Lifespan Extension of Caenorhabditis elegans by Butyricicoccus pullicaecorum and Megasphaera elsdenii with Probiotic Potential.

Butyricicoccus pullicaecorum and Megasphaera elsdenii inhabit the human intestine and have probiotic potential. The aim of this study was to evaluate the effects of B. pullicaecorum and M. elsdenii on the lifespan of Caenorhabditis elegans. They significantly (P < 0.05) extended the lifespan of C. elegans compared with Escherichia coli OP50, a standard food for the worm. Analysis of age-related biomarkers such as lipofuscin, body size, and locomotory activity showed that they retarded aging. They all failed to extend the lifespan of daf-12 or dbl-1 loss-of-function C. elegans mutants compared with E. coli OP50-fed worms. However, the increase in lifespan was observed in daf-16, jnk-1, pmk-1, and skn-1 mutants. Moreover, they increased the resistance of C. elegans to a human pathogen, Salmonella typhimurium. In conclusion, B. pullicaecorum and M. elsdenii extend the lifespan of C. elegans via the transforming growth factor-beta (TGF-ß) pathway associated with anti-inflammatory processes in the innate immune system.

Short communication: Does early-life administration of a Megasphaera elsdenii probiotic affect long-term establishment of the organism in the rumen and alter rumen metabolism in the dairy calf?

Megasphaera elsdenii is a bacterial species of the rumen that can utilize lactate to produce butyrate, a key volatile fatty acid often implicated in driving calf rumen development. Because lactate is abundant in the rumen of young calves, administration of M. elsdenii to increase butyrate production and thus promote calf rumen development is an appealing possibility. The main objective of this study was to determine whether M. elsdenii administration to calves via oral drench at 14 d of age affected its long-term establishment at 70 d postadministration. Ruminal volatile fatty acid and lactate profiles and blood glucose and ß-hydroxybutyrate concentrations were also examined to determine potential influence on rumen metabolism. Six neonatal Holstein heifer calves were blocked on d 1 by body weight (41.3 ± 1.8 kg) and total serum protein (5.23 ± 0.16 g/dL) and assigned to either the M. elsdenii (n = 3) or control (n = 3) treatment groups. On d 14, calves in the M. elsdenii group orally received 25 mL of a commercially available M. elsdenii suspension, whereas calves in the control group received 25 mL of the same product that had been autoclaved. Rumen contents and blood samples were collected weekly from each animal until 84 d of age. The oral administration of M. elsdenii at 14 d did not increase the abundance of M. elsdenii 70 d postdosing, alter rumen fermentation, or change blood metabolites associated with butyrate. These results suggest that a single administration of the M. elsdenii probiotic may not affect the rumen establishment of the organism.

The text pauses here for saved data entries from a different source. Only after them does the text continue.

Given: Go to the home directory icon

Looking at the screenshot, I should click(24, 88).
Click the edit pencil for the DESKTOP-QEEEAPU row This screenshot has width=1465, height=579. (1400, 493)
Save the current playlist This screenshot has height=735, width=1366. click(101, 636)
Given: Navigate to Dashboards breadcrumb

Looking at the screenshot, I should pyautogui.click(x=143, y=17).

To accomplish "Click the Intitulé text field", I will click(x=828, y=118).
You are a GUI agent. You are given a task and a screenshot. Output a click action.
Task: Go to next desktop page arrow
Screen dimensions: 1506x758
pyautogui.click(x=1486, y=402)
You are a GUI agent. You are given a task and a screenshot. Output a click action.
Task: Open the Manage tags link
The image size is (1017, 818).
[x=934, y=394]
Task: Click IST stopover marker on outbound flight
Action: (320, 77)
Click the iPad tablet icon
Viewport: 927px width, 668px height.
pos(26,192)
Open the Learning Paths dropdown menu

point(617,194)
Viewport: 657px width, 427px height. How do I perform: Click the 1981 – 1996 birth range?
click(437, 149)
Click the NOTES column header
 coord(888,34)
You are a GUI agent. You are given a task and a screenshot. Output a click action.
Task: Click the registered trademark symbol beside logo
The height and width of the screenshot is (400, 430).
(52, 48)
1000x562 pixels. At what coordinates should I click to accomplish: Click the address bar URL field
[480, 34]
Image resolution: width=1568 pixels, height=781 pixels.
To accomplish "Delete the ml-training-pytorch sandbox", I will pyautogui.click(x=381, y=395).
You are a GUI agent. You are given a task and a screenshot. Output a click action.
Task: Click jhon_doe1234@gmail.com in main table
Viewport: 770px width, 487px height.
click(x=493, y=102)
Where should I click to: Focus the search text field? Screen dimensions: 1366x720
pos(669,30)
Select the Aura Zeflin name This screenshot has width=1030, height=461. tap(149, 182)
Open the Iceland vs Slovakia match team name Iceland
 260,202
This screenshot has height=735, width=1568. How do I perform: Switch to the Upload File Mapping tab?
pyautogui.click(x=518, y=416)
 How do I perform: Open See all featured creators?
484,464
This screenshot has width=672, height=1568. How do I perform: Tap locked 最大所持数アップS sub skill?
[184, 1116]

Preferential isolation of Megasphaera elsdenii from pig feces.

Lactic acid produced by intestinal bacteria is fermented by lactate-utilizing bacteria. In this study, we developed a selective culture medium (KMI medium) for Megasphaera elsdenii, a lactate-utilizing bacterium that is abundant in pig intestines. Supplementation of the medium with lactate and beef extract powder was necessary for the preferential growth of M. elsdenii. In addition, we designed a species-specific primer set to detect M. elsdenii. When pig fecal samples were plated on KMI agar medium, approximately 60-100% of the resulting colonies tested positive using the M. elsdenii-specific PCR primers. In fact, nearly all of the large, yellow-white colonies that grew on the KMI agar medium tested positive by PCR with this primer set. The 16S rRNA gene sequences of three representative PCR-positive strains showed strong similarities to that of M. elsdenii ATCC 25940T (98.9-99.2% identity). These three strains were approximately 1.5 µm sized cocci that were primarily arranged in pairs, as was observed for M. elsdenii JCM 1772T. The selective KMI medium and species-specific primer set developed in this study are useful for the isolation and detection of M. elsdenii and will be useful in research aimed at increasing our understanding of intestinal short-chain fatty acid metabolism in pigs.